_REQUIRED WORK_.
Give back exactly the lines from the one holding "Viewport: 1130px width, 681px" to the last line of the entries, both included, and nothing more.

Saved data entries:
= = = = = = =

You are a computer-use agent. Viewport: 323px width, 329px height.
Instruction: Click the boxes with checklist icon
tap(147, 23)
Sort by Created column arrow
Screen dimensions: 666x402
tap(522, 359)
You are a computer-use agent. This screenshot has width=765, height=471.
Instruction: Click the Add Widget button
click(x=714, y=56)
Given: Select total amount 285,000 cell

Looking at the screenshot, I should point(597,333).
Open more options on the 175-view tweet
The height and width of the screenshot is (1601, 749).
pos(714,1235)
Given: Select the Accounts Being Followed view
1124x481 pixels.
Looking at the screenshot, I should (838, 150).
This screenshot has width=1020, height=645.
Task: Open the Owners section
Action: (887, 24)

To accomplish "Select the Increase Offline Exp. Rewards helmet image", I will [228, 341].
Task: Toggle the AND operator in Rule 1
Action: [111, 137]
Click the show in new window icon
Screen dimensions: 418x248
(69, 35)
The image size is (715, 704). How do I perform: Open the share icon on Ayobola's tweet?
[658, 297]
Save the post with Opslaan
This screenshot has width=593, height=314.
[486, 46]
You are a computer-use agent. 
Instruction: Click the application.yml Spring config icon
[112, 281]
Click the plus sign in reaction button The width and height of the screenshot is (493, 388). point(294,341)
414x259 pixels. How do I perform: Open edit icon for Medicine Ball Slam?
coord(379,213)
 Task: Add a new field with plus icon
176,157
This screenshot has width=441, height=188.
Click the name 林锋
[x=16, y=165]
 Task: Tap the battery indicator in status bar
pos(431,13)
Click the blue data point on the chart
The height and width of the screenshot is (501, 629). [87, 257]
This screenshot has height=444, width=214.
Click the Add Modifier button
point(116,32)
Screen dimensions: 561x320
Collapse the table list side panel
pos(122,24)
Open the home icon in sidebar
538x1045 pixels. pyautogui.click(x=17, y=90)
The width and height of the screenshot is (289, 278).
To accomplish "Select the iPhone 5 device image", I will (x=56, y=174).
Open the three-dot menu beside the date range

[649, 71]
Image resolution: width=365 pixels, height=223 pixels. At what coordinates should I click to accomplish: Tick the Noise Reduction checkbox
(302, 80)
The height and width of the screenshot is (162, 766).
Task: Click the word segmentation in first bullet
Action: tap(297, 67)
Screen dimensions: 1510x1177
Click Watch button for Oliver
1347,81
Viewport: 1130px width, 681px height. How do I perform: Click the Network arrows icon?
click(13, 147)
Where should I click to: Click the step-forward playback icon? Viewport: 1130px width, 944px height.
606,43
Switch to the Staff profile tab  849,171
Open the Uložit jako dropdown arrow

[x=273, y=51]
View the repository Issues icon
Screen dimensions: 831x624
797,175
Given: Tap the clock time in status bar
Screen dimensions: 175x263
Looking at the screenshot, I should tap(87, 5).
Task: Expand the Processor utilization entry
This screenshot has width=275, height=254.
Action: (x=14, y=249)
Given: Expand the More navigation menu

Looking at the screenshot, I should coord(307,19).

= = = = = = =

_YOUR RESPONSE_.
Viewport: 1130px width, 681px height. How do I perform: Click the Network arrows icon?
click(13, 147)
Where should I click to: Click the step-forward playback icon? Viewport: 1130px width, 944px height.
606,43
Switch to the Staff profile tab  849,171
Open the Uložit jako dropdown arrow

[x=273, y=51]
View the repository Issues icon
Screen dimensions: 831x624
797,175
Given: Tap the clock time in status bar
Screen dimensions: 175x263
Looking at the screenshot, I should tap(87, 5).
Task: Expand the Processor utilization entry
This screenshot has width=275, height=254.
Action: (x=14, y=249)
Given: Expand the More navigation menu

Looking at the screenshot, I should coord(307,19).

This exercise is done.